The State charged Collins with murder, a felony. At trial, the State advanced a theory that Collins had killed McKinley and then cut herself and pulled braids out of her head to make it appear as if she were the victim of domestic violence. Collins advanced the theory that she was the victim of more than twenty years of domestic violence at the hands of McKinley and that, on the morning of his death, she just snapped. In support of her argument, Collins presented evidence of Battered Woman Syndrome. She offered the testimony of multiple witnesses that there had been numerous calls to the police over the years and complaints of domestic violence involving McKinley as the aggressor and Collins as the victim. Family members also testified that McKinley was the aggressor between the two. Over Collins's objection, the State presented rebuttal evidence that Collins had been arrested and charged in a battery incident in 1979 involving an alleged attack of a co-worker with a butcher knife, cutting the co-worker several times. At the conclusion of the jury trial, Collins was found guilty of voluntary manslaughter, and the trial court sentenced her to twenty-two years executed with two years suspended to probation. Collins now appeals. Additional facts will be supplied as needed.

DISCUSSION AND DECISION
I. Jury Instructions

Collins contends that the trial court erred in instructing the jury. She claims that the trial court erred by instructing the jury on voluntary manslaughter and by denying her tendered instruction on involuntary manslaughter.

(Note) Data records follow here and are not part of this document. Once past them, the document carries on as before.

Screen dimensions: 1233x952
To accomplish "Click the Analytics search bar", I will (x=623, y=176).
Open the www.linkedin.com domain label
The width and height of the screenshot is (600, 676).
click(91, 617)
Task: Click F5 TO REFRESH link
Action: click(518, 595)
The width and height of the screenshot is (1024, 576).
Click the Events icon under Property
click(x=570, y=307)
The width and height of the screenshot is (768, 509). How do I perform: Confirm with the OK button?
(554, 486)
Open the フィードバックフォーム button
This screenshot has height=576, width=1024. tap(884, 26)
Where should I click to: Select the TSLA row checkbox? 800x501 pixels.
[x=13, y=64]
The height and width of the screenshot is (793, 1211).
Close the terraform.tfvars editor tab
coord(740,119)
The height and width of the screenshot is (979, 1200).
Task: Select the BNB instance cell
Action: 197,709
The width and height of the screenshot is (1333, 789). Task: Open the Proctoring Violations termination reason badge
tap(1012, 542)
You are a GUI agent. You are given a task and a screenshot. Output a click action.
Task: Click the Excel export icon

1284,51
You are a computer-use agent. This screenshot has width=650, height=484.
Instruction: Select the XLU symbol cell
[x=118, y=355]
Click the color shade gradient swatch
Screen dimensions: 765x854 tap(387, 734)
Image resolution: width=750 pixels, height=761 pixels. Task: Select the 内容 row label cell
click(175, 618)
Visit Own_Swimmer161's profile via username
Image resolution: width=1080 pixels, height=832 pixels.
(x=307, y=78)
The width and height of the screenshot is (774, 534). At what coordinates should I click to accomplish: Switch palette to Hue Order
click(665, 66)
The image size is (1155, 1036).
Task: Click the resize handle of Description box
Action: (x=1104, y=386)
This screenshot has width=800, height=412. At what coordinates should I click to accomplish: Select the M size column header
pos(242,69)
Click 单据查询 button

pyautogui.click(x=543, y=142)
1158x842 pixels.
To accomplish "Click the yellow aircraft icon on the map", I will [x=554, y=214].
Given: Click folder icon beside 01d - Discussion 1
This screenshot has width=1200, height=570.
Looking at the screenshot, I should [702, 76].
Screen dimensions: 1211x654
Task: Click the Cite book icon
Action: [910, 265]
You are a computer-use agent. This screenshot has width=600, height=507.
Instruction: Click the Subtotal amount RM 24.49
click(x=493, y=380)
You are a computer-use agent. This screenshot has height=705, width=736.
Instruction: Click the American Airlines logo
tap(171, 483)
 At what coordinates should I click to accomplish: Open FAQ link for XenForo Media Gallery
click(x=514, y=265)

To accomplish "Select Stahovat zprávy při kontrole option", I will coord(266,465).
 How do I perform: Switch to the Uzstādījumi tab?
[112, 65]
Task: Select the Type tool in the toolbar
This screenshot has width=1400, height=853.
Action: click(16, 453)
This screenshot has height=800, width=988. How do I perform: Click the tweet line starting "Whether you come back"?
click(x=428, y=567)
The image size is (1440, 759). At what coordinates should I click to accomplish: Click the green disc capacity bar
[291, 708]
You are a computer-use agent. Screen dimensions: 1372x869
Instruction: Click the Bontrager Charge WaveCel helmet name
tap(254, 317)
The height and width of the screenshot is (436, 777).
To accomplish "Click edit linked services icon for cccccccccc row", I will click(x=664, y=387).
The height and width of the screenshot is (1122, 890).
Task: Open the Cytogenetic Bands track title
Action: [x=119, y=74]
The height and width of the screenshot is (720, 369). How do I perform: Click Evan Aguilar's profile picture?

The manner of instructing a jury lies largely within the sound discretion of the trial court, and we review the trial court's decision only for an abuse of that discretion. Stringer v. State, 853 N.E.2d 543, 548 (Ind.Ct.App.2006). An abuse of the trial court's discretion occurs "when ‘the instructions as a whole mislead the jury as to the law in the case.’ " Ham v. State, 826 N.E.2d 640, 641 (Ind.2005) (quoting Carter v. State, 766 N.E.2d 377, 382 (Ind.2002) ). A defendant is only entitled to a reversal if he affirmatively demonstrates that the instructional error prejudiced his substantial rights. Hero v. State, 765 N.E.2d 599, 602 (Ind.Ct.App.2002). In reviewing a trial court's decision to give or refuse tendered jury instructions, we consider: "(1) whether the instruction correctly states the law; (2) whether there is evidence in the record to support the giving of the instruction; and (3) whether the substance of the tendered instruction is covered by other instructions that are given." Chambers v. State, 734 N.E.2d 578, 580 (Ind.2000).

When a trial court is requested to instruct a jury on a lesser included offense of the charged crime, the trial court conducts a tripartite analysis. Wright v. State, 658 N.E.2d 563, 566–67 (Ind.1995). First, the trial court must compare the statutes defining the crime charged and the lesser included offense. Id. at 566. If the lesser included offense may be established by proof of the same material elements or less than all the material elements of the crime charged, or if the only difference is that a lesser culpability is required to establish the lesser included offense, then the lesser included offense is inherently included in the crime charged. Id. If the proffered lesser included offense is inherently included in the charged crime, then the trial court proceeds to the third step of the analysis. Id. at 566–67.

The trial court then proceeds to the second step of the analysis if the proposed lesser included offense is determined not to be inherently included in the crime charged under the first part of the analysis. Id. at 567. This second step involves a comparison of the statute defining the alleged lesser included offense with the charging information. Id. If the charging information alleges that the means used to commit the crime charged includes all of the elements of the lesser included offense, then the lesser included offense is factually included in the charged crime. Id. The trial court should then proceed to the third step of the analysis. Id. If the alleged lesser included offense is neither inherently nor factually included in the crime charged, then the trial court should refuse to give the tendered instruction on the proposed lesser included offense instruction. Id.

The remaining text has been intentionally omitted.